- _INSTRUCTIONS TO FOLLOW_:
Find the line containing "Task: Click the 2π text in choice A". Retype it and every later line of the records exactly, leaving out pictures.
◆ ◆ ◆
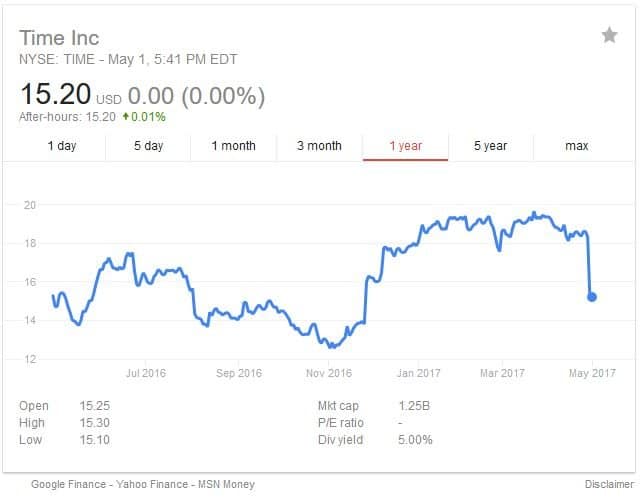Screen dimensions: 640x498
Task: Switch chart to 5 year range
Action: (x=491, y=146)
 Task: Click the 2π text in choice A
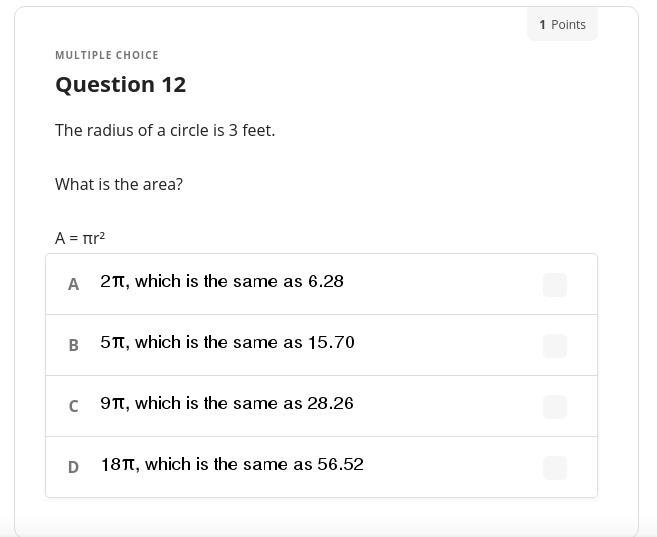pos(113,282)
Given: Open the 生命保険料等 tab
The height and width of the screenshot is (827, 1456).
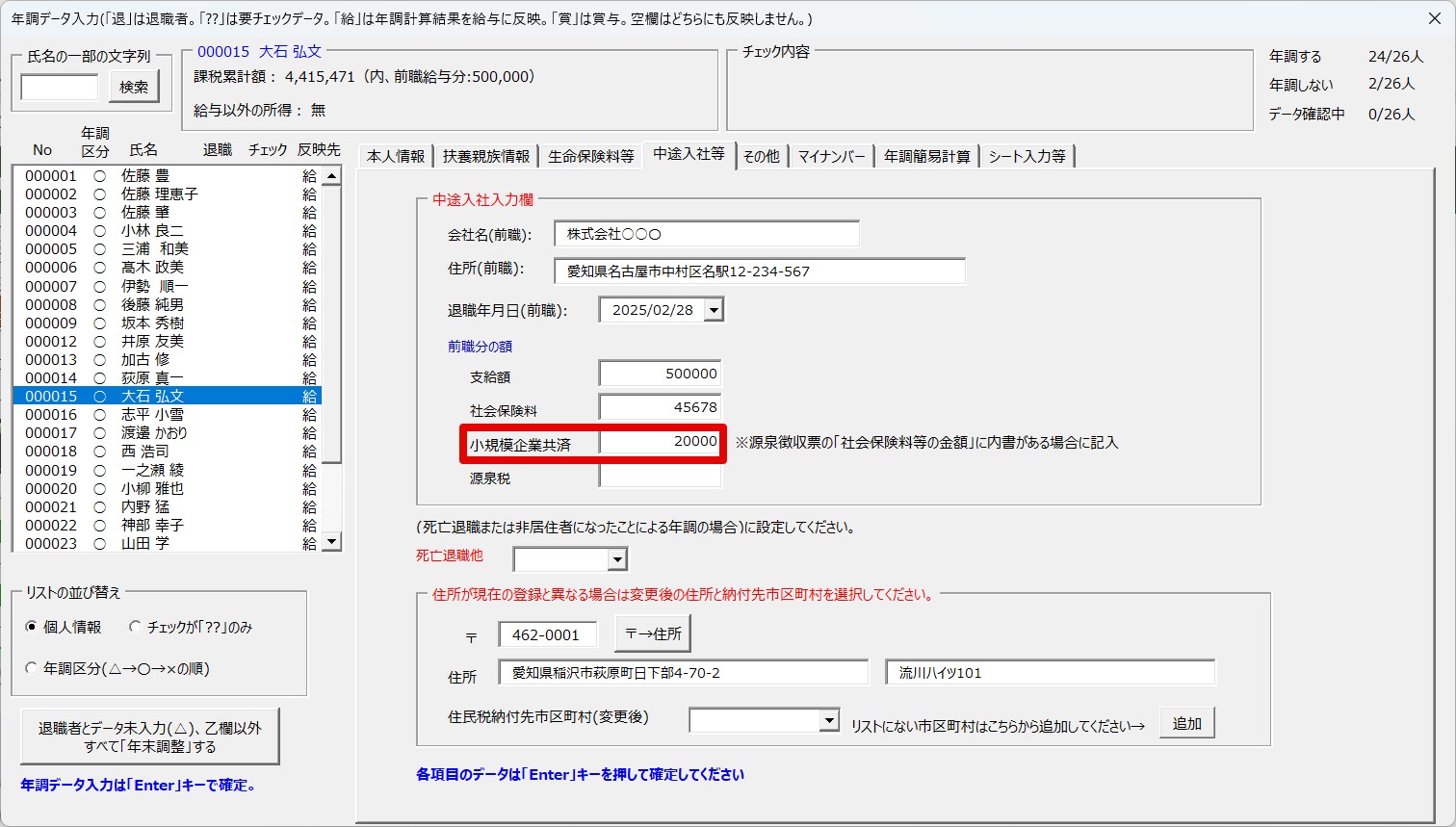Looking at the screenshot, I should pyautogui.click(x=590, y=156).
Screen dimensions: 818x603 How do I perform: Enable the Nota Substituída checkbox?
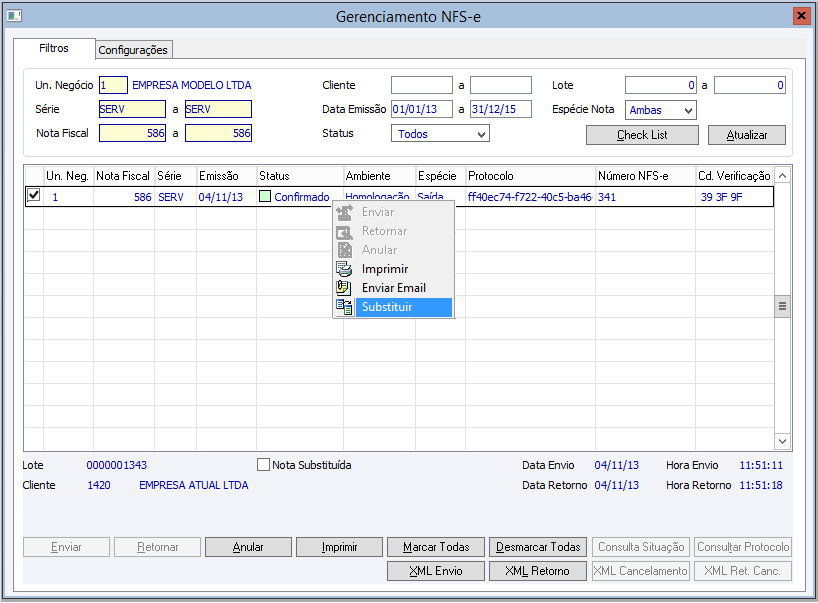(x=264, y=465)
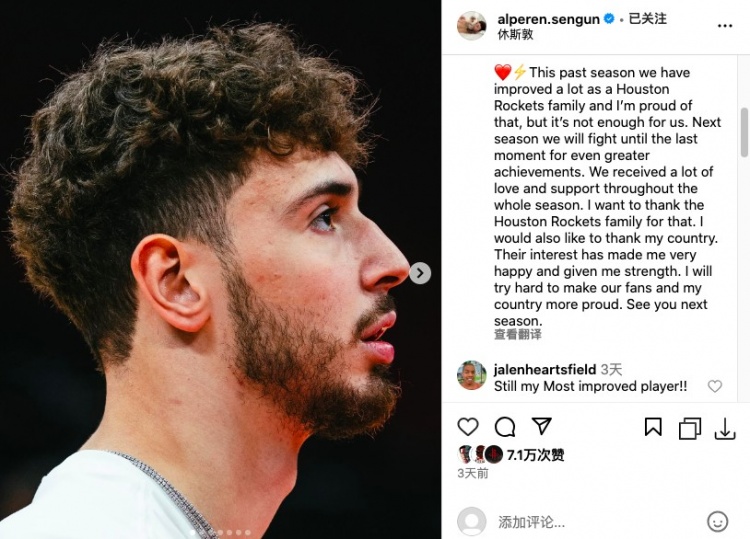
◆ ◆ ◆
- _SOLVED EXERCISE_:
 Task: Click the 2π text in choice A
pos(113,282)
Given: Open the 生命保険料等 tab
The height and width of the screenshot is (827, 1456).
Looking at the screenshot, I should pyautogui.click(x=590, y=156).
Screen dimensions: 818x603 How do I perform: Enable the Nota Substituída checkbox?
(x=264, y=465)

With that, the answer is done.